PROBLEM
Omit the pictures from the listing below and print every remaining entry verbatim.
- - -
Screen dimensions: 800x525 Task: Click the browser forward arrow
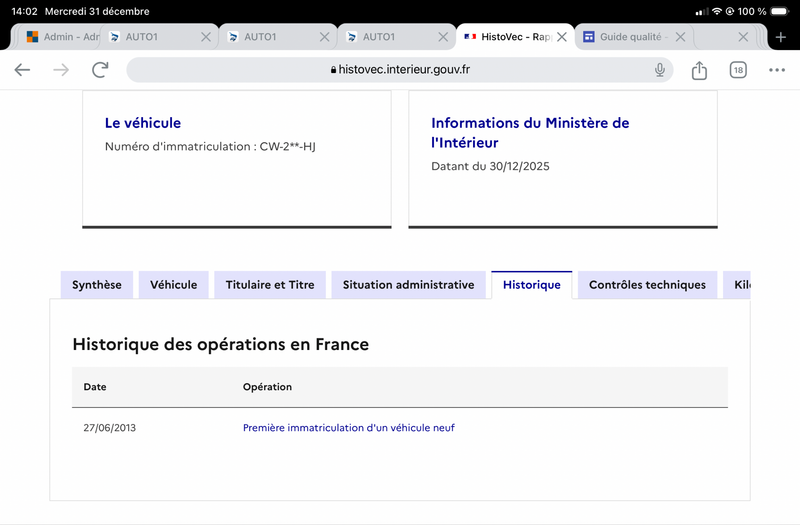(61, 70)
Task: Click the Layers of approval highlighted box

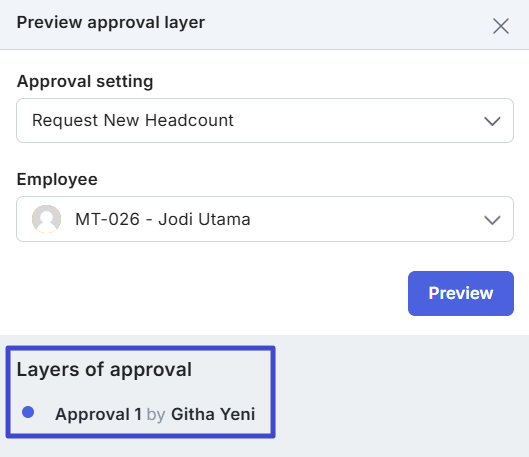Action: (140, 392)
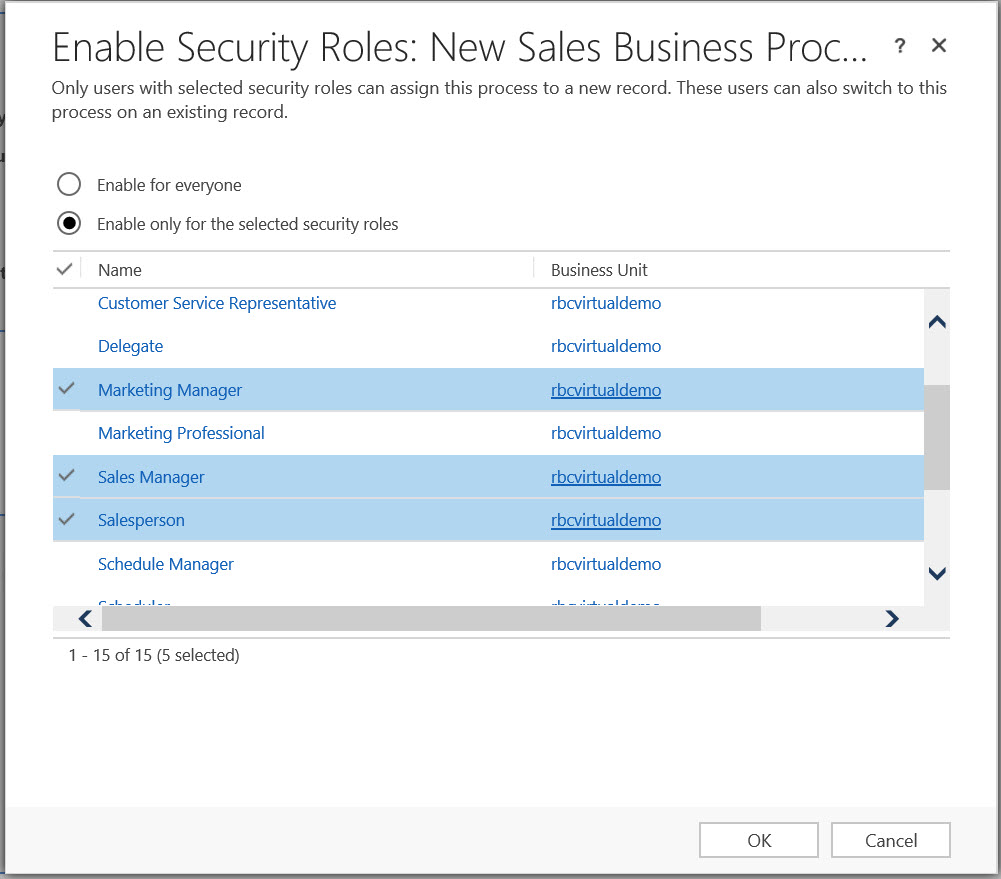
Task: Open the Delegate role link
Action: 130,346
- - -
TASK SOLUTION
Screen dimensions: 800x525 Task: Click the browser forward arrow
(61, 70)
Task: Click the Layers of approval highlighted box

Action: (140, 392)
Task: Open the Delegate role link
Action: 130,346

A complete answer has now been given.